Der Kläger hat beantragt,

die Beklagte zu verurteilen, an den Kläger 5.010,00 DM nebst 9 % Zinsen seit dem 20. Dezember 1989 zu zahlen.

Die Beklagte hat beantragt,

die Klage abzuweisen.

Das Arbeitsgericht hat der Klage nebst 4 % Zinsen seit Rechtshängigkeit stattgegeben und den weitergehenden Zinsanspruch abgewiesen. Auf die Berufung der Beklagten ist die Klage insgesamt abgewiesen worden. Mit der vom Landesarbeitsgericht zugelassenen Revision verfolgt der Kläger die Wiederherstellung des erstinstanzlichen Urteils. Die Beklagte bittet um Zurückweisung der Revision.

 

Entscheidungsgründe

Die Revision ist unbegründet. Das angefochtene Urteil läßt keinen Rechtsfehler erkennen.

I. Der Kläger hat keinen Anspruch auf eine Tantieme i.H.v. 100 % eines Monatsgehalts nach § 3 Nr. 3.3 seines Arbeitsvertrages. Die R. GmbH & Co. KG, deren Geschäft die Beklagte nach Ausscheiden der alten Gesellschafter nach § 138 HGB fortführt, hat im Geschäftsjahr 1988/1989 nicht mit einem Gewinn laut Steuerbilanz i.S. des § 3 des Arbeitsvertrages abgeschlossen.
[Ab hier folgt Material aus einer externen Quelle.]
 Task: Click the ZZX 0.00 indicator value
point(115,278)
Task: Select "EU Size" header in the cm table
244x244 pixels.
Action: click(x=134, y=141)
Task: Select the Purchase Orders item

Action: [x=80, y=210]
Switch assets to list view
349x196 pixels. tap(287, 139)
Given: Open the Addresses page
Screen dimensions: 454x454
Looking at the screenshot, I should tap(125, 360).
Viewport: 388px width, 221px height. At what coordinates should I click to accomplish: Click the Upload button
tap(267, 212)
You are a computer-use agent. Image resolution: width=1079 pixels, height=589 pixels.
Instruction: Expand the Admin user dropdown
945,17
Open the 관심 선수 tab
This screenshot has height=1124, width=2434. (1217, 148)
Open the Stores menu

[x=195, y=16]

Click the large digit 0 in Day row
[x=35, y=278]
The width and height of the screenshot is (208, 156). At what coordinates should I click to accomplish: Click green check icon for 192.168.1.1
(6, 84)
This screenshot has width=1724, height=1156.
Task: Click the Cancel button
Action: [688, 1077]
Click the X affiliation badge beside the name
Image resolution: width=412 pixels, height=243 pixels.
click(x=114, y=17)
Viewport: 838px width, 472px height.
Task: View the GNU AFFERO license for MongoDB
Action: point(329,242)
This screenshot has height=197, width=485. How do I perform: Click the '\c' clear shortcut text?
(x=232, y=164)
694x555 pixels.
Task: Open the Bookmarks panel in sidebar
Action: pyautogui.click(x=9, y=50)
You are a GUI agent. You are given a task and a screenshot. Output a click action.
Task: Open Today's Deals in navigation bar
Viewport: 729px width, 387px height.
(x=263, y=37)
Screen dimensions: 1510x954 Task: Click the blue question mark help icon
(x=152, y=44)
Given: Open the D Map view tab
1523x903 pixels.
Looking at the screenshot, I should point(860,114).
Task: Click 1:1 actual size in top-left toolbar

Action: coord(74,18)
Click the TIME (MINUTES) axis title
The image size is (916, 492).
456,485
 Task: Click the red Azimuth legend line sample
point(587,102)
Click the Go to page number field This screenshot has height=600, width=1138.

Das hat das Landesarbeitsgericht zutreffend festgestellt. Die hiergegen erhobenen Rügen der Revision sind unbegründet.

1. Das Landesarbeitsgericht hat eine einzelvertragliche Vereinbarung ausgelegt. Bei der Regelung der Parteien handelt es sich um eine nichttypische, einzelfallbezogene Vereinbarung, deren Auslegung revisionsrechtlich nur eingeschränkt überprüfbar ist. Der Beurteilung durch das Revisionsgericht unterliegt lediglich, ob das Berufungsgericht allgemeine Auslegungsgrundsätze der §§ 133, 157 BGB verletzt hat, ob Verstöße gegen Denkgesetze oder Erfahrungssätze vorliegen oder ob wesentlicher Auslegungsstoff unberücksichtigt geblieben ist (BAG Urteil vom 12. Juli 1990 – 2 AZR 39/90 – AP Nr. 87 zu § 613 a BGB, zu B III 1 der Gründe, m.w.N.; BAG Urteil vom 26. Mai 1992 – 9 AZR 27/91 – AP Nr. 63 zu § 74 HGB; BAG Urteil vom 3. Mai 1994 – 9 AZR 516/92 – n.v.; BAG Urteil vom 17. Januar 1995 – 9 AZR 565/93 – n.v.). Diesem eingeschränkten revisionsrechtlichen Prüfungsmaßstab hält das angefochtene Urteil stand.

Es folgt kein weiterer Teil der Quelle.